Fakt ist jedenfalls, dass derzeit gegen einen verurteilten Sexualstraftäter großräumig eine Hexenjagd veranstaltet wird. Die daran Beteiligten unterstellen ganzen Berufsgruppen Inkompetenz, um sich selbst als die wahren Interessenvertreter der Bürgerinnen und Bürger darzustellen. Zitat aus Ihrem Artikel: „Sie (die interviewten Eltern) haben das Gefühl, ohne ihren Druck würde gar nichts passieren.“

Das unter dem Slogan „Schützen Sie Ihre Kinder vor Sexualstraftätern!“ erstellte Faltblatt beinhaltet bemerkenswerte Passagen, die viel über die Verfasser des Textes aussagen: „Selbst vor Jungen machen pädophile Täter keinen Halt“. Dass Jungen Opfer sexualisierter Gewalt werden, scheint der Gipfel zu sein. Sorry, aber sexuelle Gewalt - ganz gleich ob gegen Jungen oder Mädchen, erwachsene Frauen oder Männer - ist ein Kapitalverbrechen, das die Opfer lebenslänglich zeichnet. Und bei dem Passus: „Wir setzen uns für lebenslängliche und andere empfindliche Strafen ein“ kann man sich fragen, was wohl empfindliche Strafen in den Augen der Verfasser sind? Allerdings ist bekanntlich die Höhe der Strafen selten ein Hinderungsgrund, eine Straftat zu begehen. Über das Strafmaß von Sexualstraftätern kann man diskutieren, aber Kinder schützt man damit nicht und schon gar nicht, indem man eine Hetzjagd auf verurteilte Straftäter macht.

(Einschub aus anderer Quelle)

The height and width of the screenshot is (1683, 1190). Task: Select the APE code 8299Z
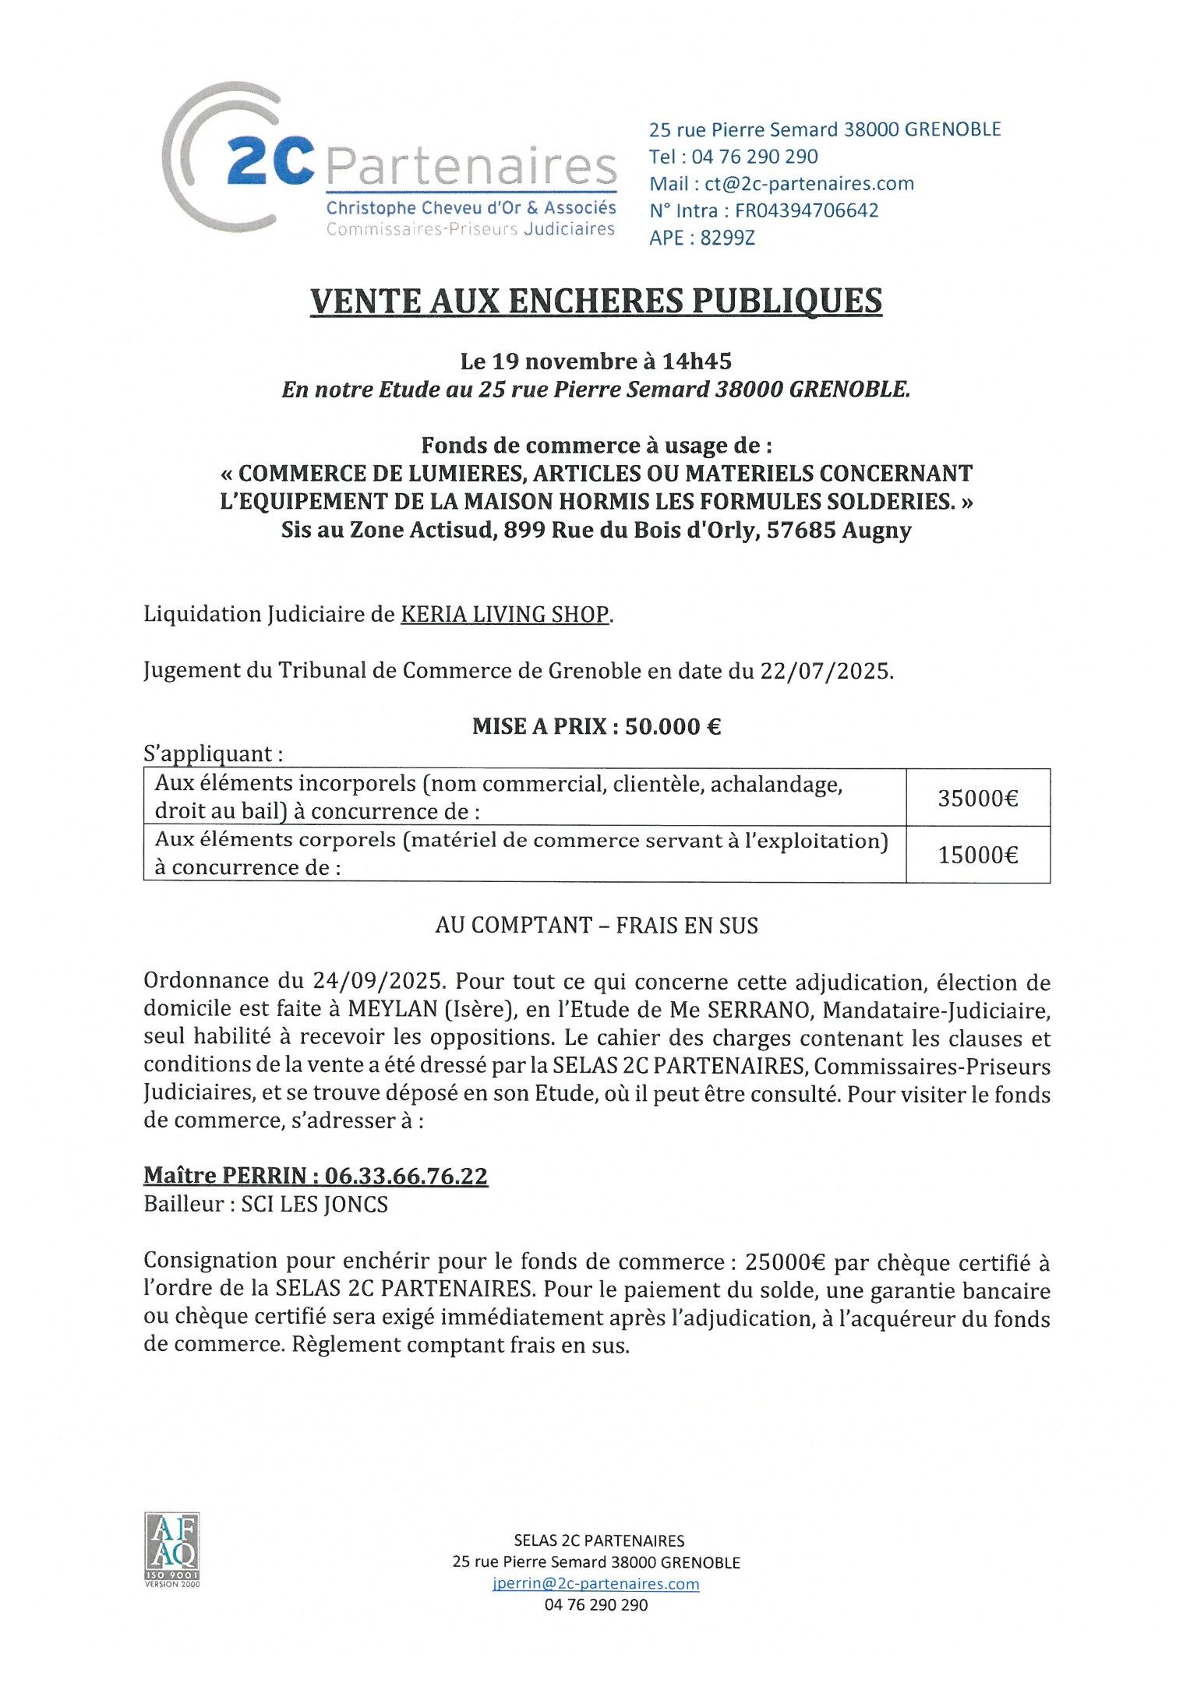(727, 238)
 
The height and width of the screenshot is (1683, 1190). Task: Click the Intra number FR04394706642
(807, 210)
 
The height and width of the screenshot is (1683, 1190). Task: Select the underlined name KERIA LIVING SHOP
(504, 614)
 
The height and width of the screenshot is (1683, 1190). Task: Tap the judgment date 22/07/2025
(825, 670)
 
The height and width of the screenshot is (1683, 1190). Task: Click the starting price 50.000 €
(673, 726)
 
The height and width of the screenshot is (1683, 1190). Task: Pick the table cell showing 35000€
(977, 798)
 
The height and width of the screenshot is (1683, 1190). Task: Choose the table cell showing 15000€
(977, 855)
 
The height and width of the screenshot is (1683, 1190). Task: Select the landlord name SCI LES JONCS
(314, 1205)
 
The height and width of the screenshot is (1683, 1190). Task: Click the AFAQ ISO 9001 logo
(171, 1550)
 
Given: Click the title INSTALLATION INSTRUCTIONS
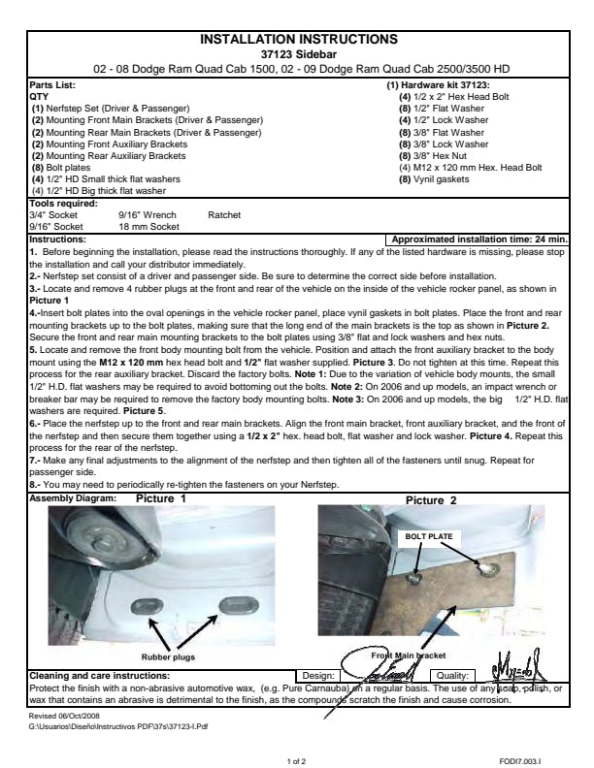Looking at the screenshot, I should click(x=298, y=40).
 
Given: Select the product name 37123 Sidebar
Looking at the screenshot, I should click(x=298, y=54).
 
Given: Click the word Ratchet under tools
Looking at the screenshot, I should click(x=224, y=215).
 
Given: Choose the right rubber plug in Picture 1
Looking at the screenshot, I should click(x=237, y=607).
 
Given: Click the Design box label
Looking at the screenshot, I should click(x=317, y=675).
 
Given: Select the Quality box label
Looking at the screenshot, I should click(x=453, y=675).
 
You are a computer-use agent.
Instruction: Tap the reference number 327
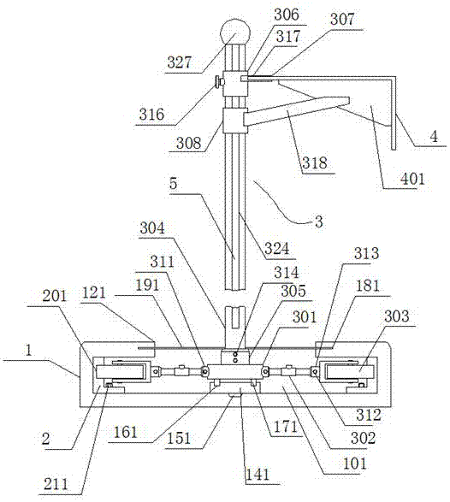pos(180,62)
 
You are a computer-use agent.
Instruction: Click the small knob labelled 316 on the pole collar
pos(219,83)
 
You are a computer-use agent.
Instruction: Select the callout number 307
pos(342,19)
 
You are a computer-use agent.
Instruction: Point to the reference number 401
pos(412,179)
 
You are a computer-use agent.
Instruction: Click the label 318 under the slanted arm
pos(315,163)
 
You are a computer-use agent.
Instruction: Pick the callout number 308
pos(189,143)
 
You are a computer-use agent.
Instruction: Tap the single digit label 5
pos(173,184)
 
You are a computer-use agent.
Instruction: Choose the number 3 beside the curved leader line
pos(319,221)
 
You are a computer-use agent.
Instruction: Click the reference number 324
pos(276,249)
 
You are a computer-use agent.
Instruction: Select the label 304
pos(152,228)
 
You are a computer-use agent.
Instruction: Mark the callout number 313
pos(366,253)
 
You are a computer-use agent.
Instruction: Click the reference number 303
pos(397,316)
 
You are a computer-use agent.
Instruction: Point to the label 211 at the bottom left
pos(56,484)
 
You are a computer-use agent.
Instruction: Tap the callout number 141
pos(258,474)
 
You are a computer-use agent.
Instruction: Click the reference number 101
pos(354,464)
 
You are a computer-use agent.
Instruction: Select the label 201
pos(55,296)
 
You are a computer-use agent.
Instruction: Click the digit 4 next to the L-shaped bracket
pos(434,137)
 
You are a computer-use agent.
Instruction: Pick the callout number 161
pos(126,433)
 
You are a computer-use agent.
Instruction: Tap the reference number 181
pos(368,286)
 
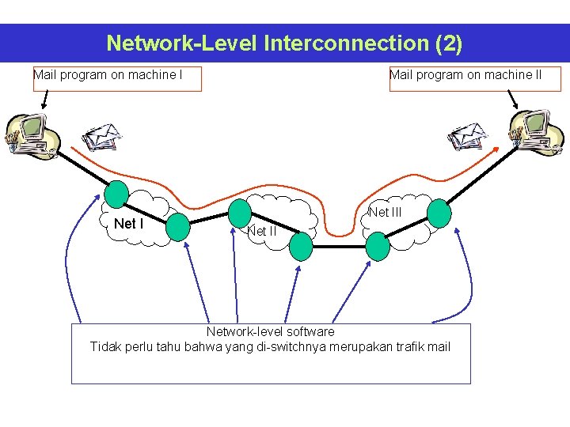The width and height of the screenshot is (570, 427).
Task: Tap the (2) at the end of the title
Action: click(x=449, y=43)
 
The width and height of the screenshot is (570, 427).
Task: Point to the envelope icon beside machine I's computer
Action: click(x=101, y=137)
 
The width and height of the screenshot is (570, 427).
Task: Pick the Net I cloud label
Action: click(x=129, y=224)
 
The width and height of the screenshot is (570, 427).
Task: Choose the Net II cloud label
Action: click(x=261, y=232)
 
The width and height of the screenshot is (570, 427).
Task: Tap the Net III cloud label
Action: click(x=386, y=212)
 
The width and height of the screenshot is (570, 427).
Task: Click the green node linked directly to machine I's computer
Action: click(x=116, y=194)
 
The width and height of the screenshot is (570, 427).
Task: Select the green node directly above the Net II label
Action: click(x=240, y=212)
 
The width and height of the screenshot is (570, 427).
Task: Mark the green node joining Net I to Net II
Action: click(x=178, y=226)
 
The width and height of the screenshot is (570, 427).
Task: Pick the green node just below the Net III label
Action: click(x=378, y=247)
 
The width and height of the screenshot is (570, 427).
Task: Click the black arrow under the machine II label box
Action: click(x=513, y=100)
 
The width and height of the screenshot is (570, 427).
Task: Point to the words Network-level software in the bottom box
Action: click(x=270, y=331)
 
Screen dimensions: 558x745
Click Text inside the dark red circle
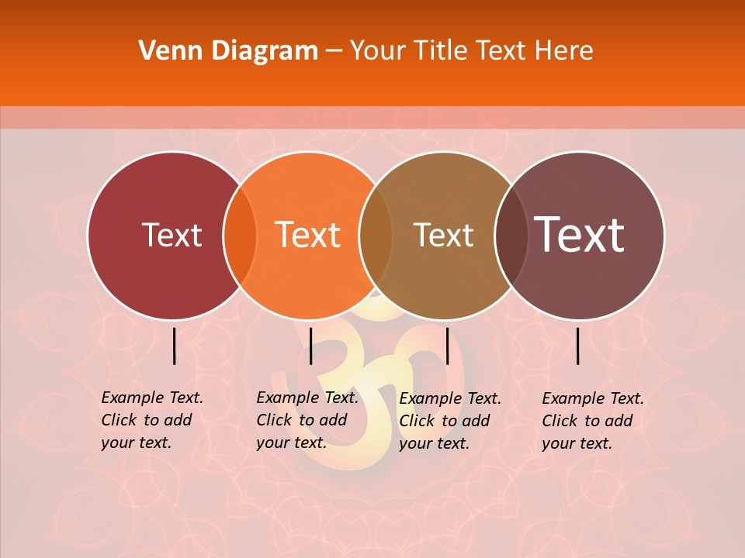pos(172,235)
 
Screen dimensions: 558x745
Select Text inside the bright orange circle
pos(308,235)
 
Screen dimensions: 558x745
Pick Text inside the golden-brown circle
pos(443,235)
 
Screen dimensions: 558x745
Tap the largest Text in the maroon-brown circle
pos(580,235)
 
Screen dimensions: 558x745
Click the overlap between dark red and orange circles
pos(240,236)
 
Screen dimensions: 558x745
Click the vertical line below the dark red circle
pos(174,346)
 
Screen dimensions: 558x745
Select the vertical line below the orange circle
pos(310,346)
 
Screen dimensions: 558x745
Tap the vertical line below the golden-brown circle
pos(448,346)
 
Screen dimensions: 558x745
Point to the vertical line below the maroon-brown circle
pos(578,346)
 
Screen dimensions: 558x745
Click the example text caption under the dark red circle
pos(151,420)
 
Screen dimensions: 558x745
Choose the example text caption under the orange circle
pos(307,420)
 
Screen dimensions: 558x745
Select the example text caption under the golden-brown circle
pos(449,421)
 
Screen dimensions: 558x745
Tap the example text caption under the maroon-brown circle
pos(592,421)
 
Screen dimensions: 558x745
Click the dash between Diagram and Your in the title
pos(334,52)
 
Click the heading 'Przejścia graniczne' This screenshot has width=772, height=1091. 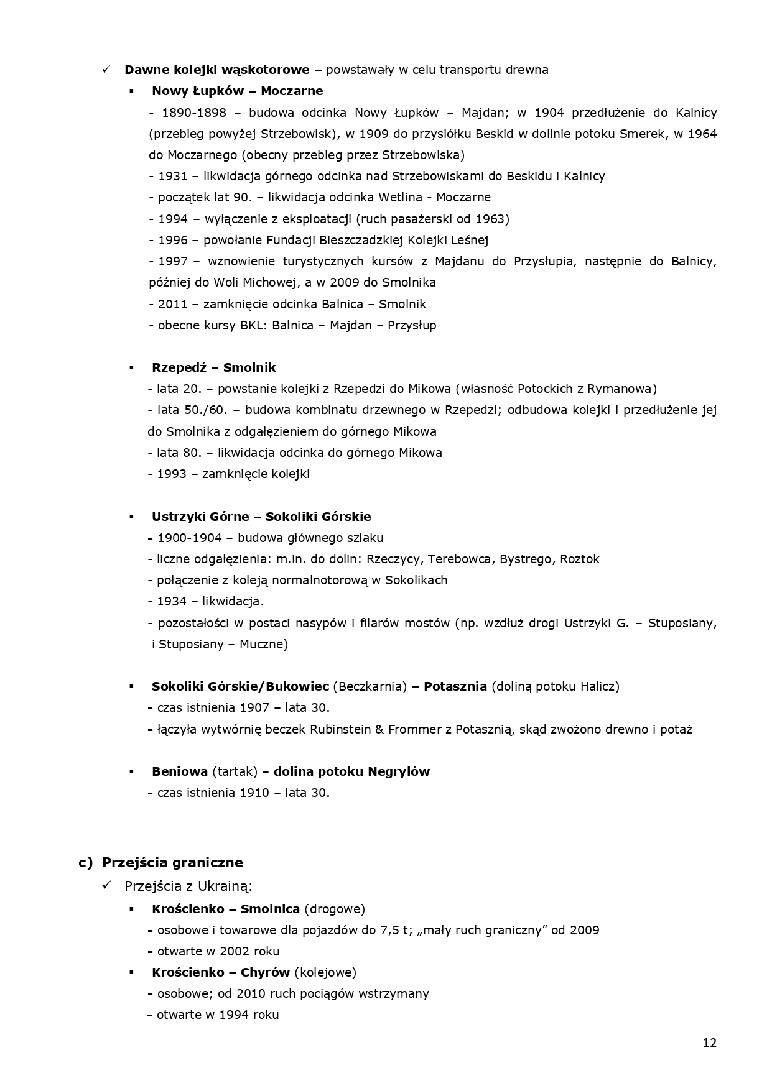[x=172, y=862]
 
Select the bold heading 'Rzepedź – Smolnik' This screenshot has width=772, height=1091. [x=213, y=367]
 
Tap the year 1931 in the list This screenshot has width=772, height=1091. [x=172, y=176]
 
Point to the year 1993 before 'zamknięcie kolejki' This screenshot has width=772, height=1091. [x=171, y=474]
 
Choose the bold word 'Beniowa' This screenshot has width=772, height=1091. [x=179, y=771]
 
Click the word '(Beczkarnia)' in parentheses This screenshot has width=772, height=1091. [x=370, y=686]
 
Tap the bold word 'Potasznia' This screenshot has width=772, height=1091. [x=455, y=686]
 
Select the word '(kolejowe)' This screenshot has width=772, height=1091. [x=325, y=972]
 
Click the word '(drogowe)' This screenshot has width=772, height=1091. [x=335, y=909]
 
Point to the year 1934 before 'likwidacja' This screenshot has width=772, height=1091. [x=171, y=601]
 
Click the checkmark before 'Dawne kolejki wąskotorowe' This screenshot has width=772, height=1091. [x=106, y=69]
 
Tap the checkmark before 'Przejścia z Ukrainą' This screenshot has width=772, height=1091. [x=106, y=885]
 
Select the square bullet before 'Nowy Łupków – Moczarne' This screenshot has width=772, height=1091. [x=132, y=91]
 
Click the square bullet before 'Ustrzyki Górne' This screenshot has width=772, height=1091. [x=132, y=517]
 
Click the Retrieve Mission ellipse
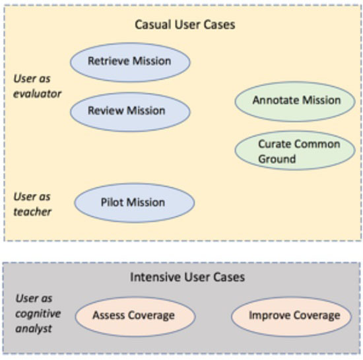pyautogui.click(x=130, y=62)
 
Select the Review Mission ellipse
pyautogui.click(x=130, y=112)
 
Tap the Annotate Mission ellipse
pyautogui.click(x=295, y=102)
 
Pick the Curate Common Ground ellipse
pyautogui.click(x=295, y=151)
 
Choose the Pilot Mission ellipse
pyautogui.click(x=135, y=203)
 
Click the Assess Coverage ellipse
pyautogui.click(x=135, y=316)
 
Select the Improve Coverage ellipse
pyautogui.click(x=292, y=316)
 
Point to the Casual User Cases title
pyautogui.click(x=185, y=24)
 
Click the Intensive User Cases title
pyautogui.click(x=187, y=277)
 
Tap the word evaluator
pyautogui.click(x=37, y=94)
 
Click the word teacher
pyautogui.click(x=32, y=212)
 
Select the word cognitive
pyautogui.click(x=38, y=314)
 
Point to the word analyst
pyautogui.click(x=34, y=328)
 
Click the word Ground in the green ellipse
pyautogui.click(x=277, y=159)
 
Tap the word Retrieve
pyautogui.click(x=108, y=61)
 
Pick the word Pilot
pyautogui.click(x=110, y=202)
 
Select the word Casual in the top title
pyautogui.click(x=153, y=24)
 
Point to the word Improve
pyautogui.click(x=269, y=316)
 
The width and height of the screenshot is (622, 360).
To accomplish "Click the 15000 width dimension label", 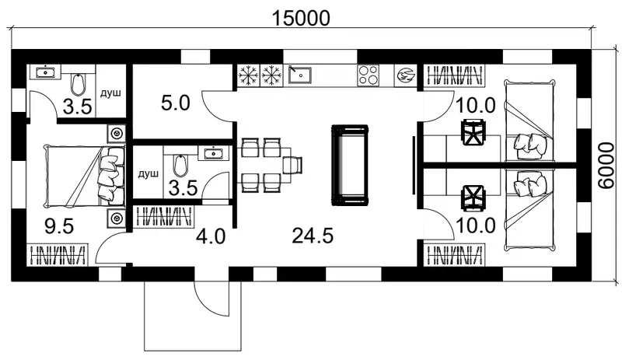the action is point(301,18).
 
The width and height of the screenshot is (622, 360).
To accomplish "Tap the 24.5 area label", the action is point(313,236).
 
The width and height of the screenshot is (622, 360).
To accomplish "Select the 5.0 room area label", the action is point(176,103).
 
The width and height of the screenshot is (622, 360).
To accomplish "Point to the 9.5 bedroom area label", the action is point(59,226).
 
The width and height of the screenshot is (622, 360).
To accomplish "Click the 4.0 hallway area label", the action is point(211,236).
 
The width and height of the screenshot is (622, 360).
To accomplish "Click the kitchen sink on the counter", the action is point(300,75).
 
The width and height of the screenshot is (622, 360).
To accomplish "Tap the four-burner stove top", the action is point(368,75).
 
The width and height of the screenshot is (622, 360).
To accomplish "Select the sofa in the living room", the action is point(350,165).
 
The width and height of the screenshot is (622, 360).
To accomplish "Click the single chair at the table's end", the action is point(293,165).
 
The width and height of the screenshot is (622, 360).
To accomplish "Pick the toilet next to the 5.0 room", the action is point(180,166).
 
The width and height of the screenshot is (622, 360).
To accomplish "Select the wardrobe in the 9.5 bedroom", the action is point(58,255).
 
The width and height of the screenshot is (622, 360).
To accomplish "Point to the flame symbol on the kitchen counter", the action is point(405,75).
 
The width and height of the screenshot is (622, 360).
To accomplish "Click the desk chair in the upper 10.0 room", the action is point(473,132).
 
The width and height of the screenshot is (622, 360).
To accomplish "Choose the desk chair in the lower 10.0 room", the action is point(473,197).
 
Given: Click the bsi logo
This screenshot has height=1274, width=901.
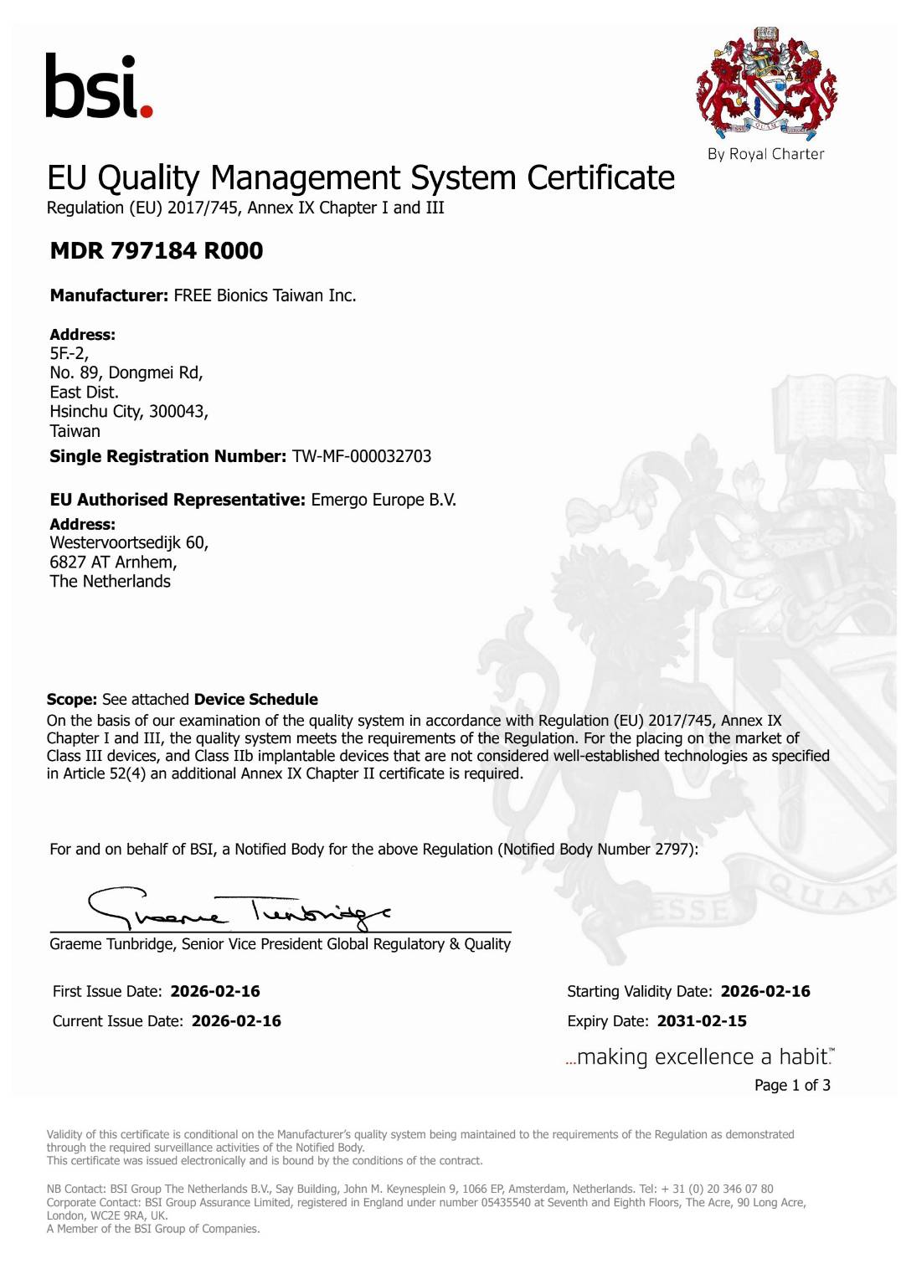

Richtern, Pädagogen und Sozialarbeitern zu unterstellen, die Folgen für Opfer zu unterschätzen und mit Stuhlkreis und bunten Pillen zu experimentieren, zum Schaden der Opfer, zeugt von Unkenntnis.

Wer – wie die in Ihrem Artikel zu Wort kommenden Menschen - im Zusammenhang mit sexualisierter Gewalt von kranken Trieben redet, verkennt, dass ein Mensch eben anders als ein Tier nicht ausschließlich dem Instinkt und Trieb folgt, sondern eine Entscheidung über sein Handeln trifft. Wer von Trieben redet, entschuldigt letztendlich Verhalten - und sexuelle Gewalt ist nicht zu entschuldigen. Eine solche Argumentation legitimiert letztendlich sexualisierte Gewalt gerade von Männern gegen Frauen.

Der Missbrauch von Kindern erfolgt ganz überwiegend im unmittelbaren sozialen Umfeld des Kindes, das heißt, vor allem in der Familie und im Freundeskreis und eben nur sehr selten durch den Fremden, der den Opfern hinterm Busch auflauert. Diese Fälle werden allerdings durch die Presse unverhältnismäßig groß herausgestellt, während all die Väter, Brüder, Opas, Lehrer und Pfarrer meist keine Schlagzeile wert sind.

Schützen kann man Kinder letztlich nur, indem man sie stark macht. Indem man sie lehrt „NEIN“ zu sagen, ihnen zuhört, sie ernst nimmt und ihnen glaubt.

Leserbrief von

TROTZDEM-LICHTBLICK / Verein gegen sexuellen Missbrauch – Frauennotruf e. V.